● **GIVEN RECORDS**
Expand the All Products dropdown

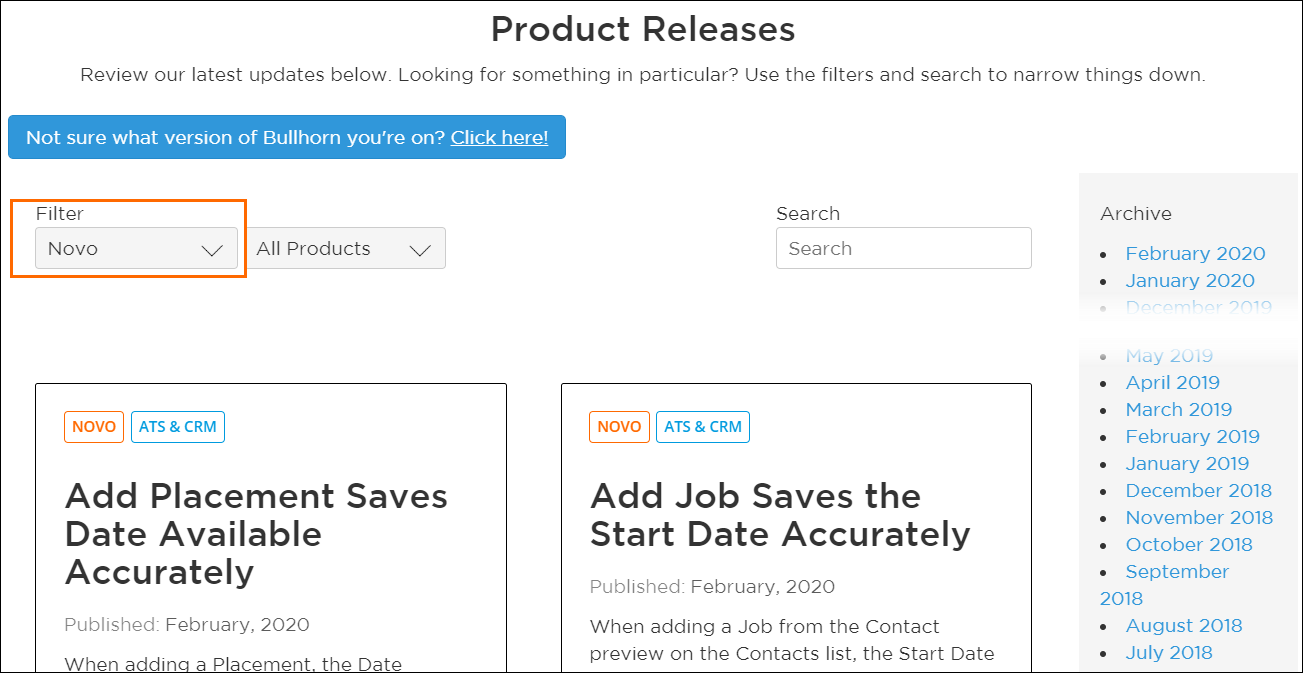coord(344,249)
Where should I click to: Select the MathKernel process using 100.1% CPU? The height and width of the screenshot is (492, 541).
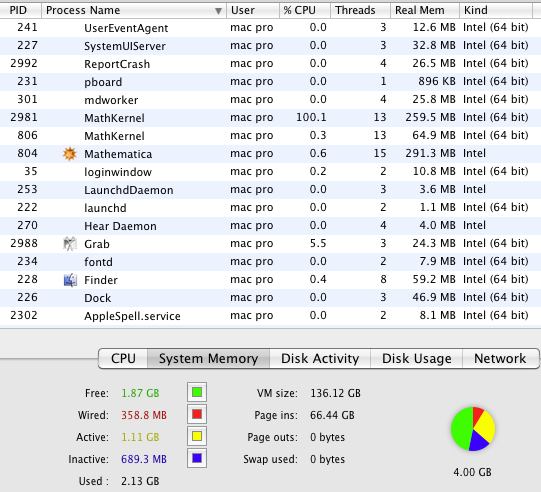coord(270,118)
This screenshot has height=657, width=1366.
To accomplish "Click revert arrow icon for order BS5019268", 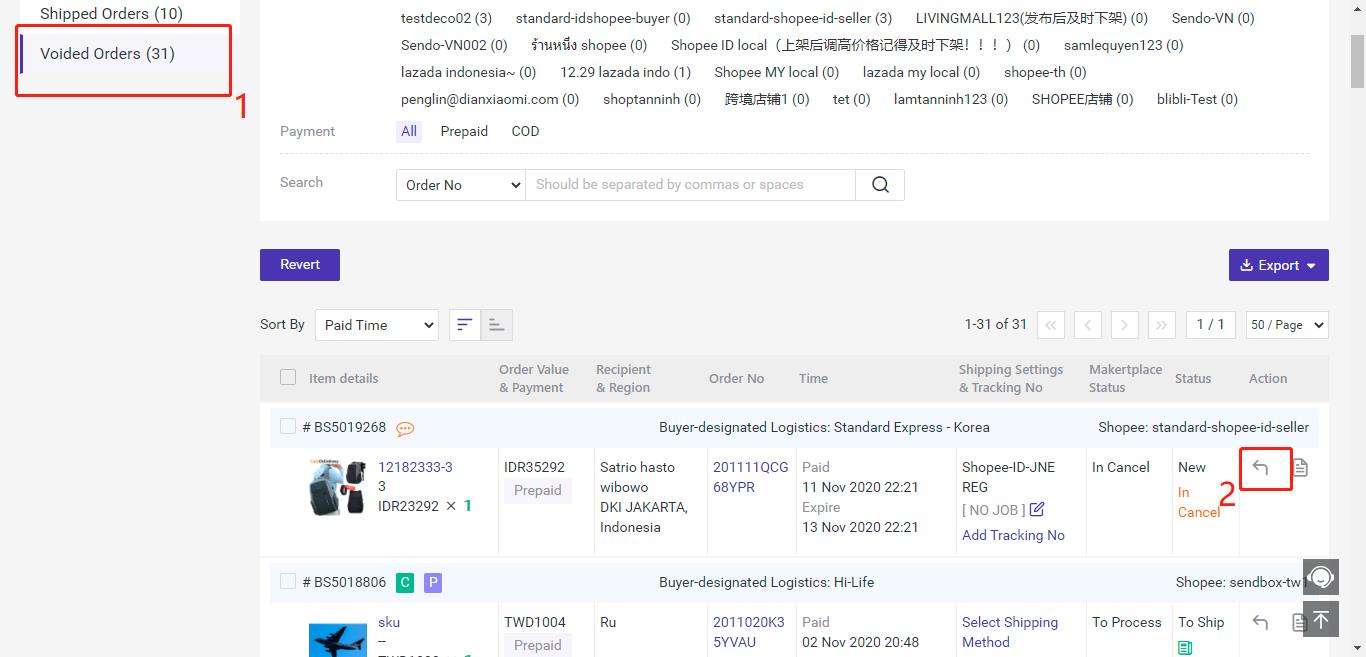I will pos(1260,468).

● **EXERCISE**
Pull out each line from the items above that contains the word "screenshot", and list those lines in the order they appear.

● **EXERCISE RESULT**
Where should I click to: Select the MathKernel process using 100.1% CPU? The height and width of the screenshot is (492, 541).
This screenshot has height=657, width=1366.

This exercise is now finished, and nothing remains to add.